Temperature controls the randomness. Lower values are more deterministic. Higher values are more creative.

Charting the probabilities:

![image.png](attachment:image.png)

Temperature of 0 will be deterministic and most probable token is selected:

![image-2.png](attachment:image-2.png)

Increasing the temperature will flatten the probability distribution and inreasing the likelihood of selecting a less probable token:

![image-3.png](attachment:image-3.png)

Summary:

![image-4.png](attachment:image-4.png)

In [38]:
def generate_text(temperature):
    return model.predict(
        "Complete the sentence: As I prepared the picture frame, I reached into my toolkip to fetch my:",
        temperature=temperature).text

In [39]:
# Temperature of 0, so the generated text is always the same

print(print(generate_text(0)))

As I prepared the picture frame, I reached into my toolkip to fetch my hammer.
None


In [40]:
# Temperature of 1 is more random

print(generate_text(1))

The sentence is missing a word. The word needs to be a tool used for cutting. One possibility is a saw. The sentence can be completed as follows:
As I prepared the picture frame, I reached into my tool kit to fetch my saw.


## Top K

Sample from a short list of top k tokens. If k is 2, then it will sample from flowers and trees:

![image.png](attachment:image.png)

Top K doesn't work well when you have a probability distribution that's very skewed (e.g. if you have one word that's very likely and the rest are very unlikely). The problem with Top K is that it's hard coded and it doesn't dynamically adapt to the number of tokens.

## Top P

A strategy where we can dynamically set the number of tokens to sample from. For example, sample from minimum set of tokens whose cumulative probability is greater or equal to P. If P is 0.75, then flowers, trees, and herbs will be sampled from:

![image.png](attachment:image.png)

## Decoding Strategy Priority

In Vertex AI, top_k is applied first, then top_p, then temperature. Temperature of 0 is deterministic in Vertex AI, so if we want to play with top_k or top_p, set temperature to a high value like 0.9.

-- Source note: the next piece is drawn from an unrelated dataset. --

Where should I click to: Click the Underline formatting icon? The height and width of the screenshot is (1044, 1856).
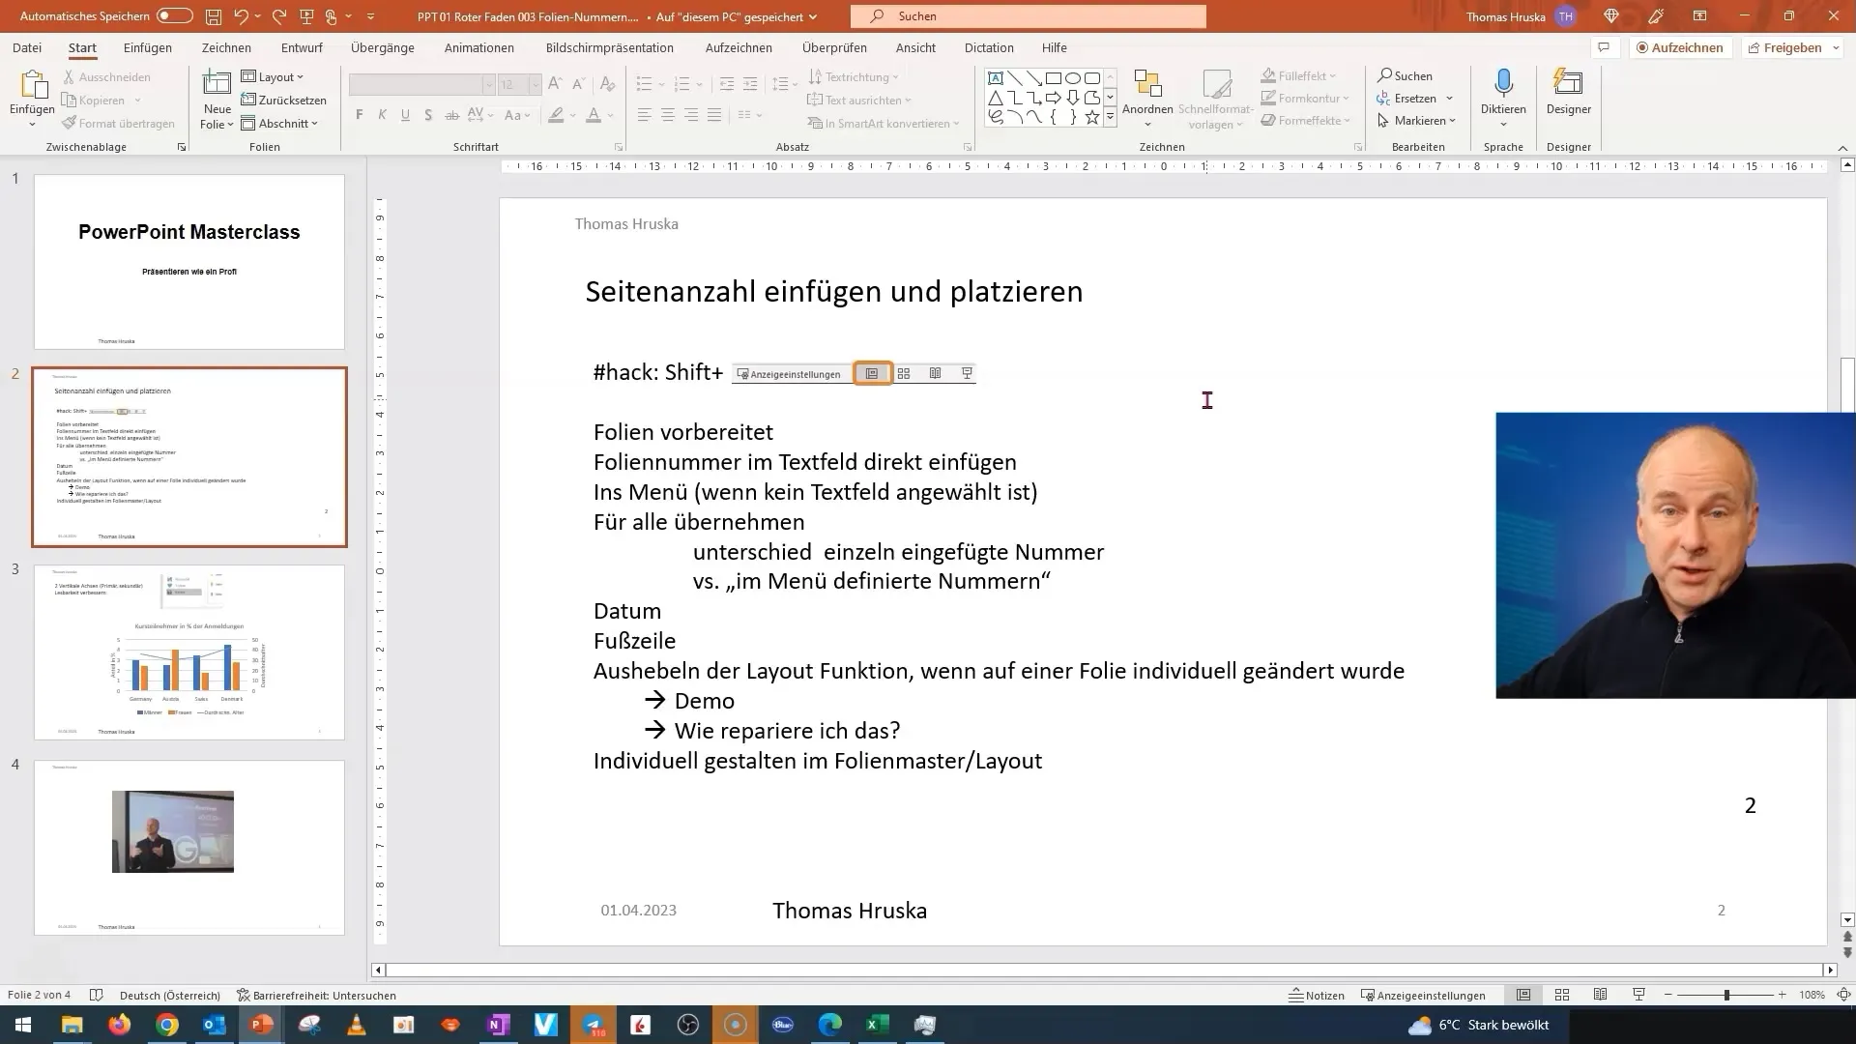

![image.png](attachment:image.png)

In [49]:
def generate_text2(temperature, top_p):
    return model.predict(
        "Write an advertisement for jackets that involes blue elephants and avocados.",
        temperature=temperature,
        top_p=top_p).text

In [53]:
print(generate_text2(0.9, 0.2))

**Introducing the new Blue Elephant Avocado Jacket!**

This jacket is the perfect way to show your love of both blue elephants and avocados. It's made of soft, durable fabric and features a fun, whimsical design. The front of the jacket features a large blue elephant with an avocado in its trunk, and the back features a repeating pattern of avocados.

The Blue Elephant Avocado Jacket is perfect for any occasion. Wear it to a casual day out, a night on the town, or even to work. It's sure to turn heads wherever you go.

**Order your Blue Elephant Avocado Jacket today!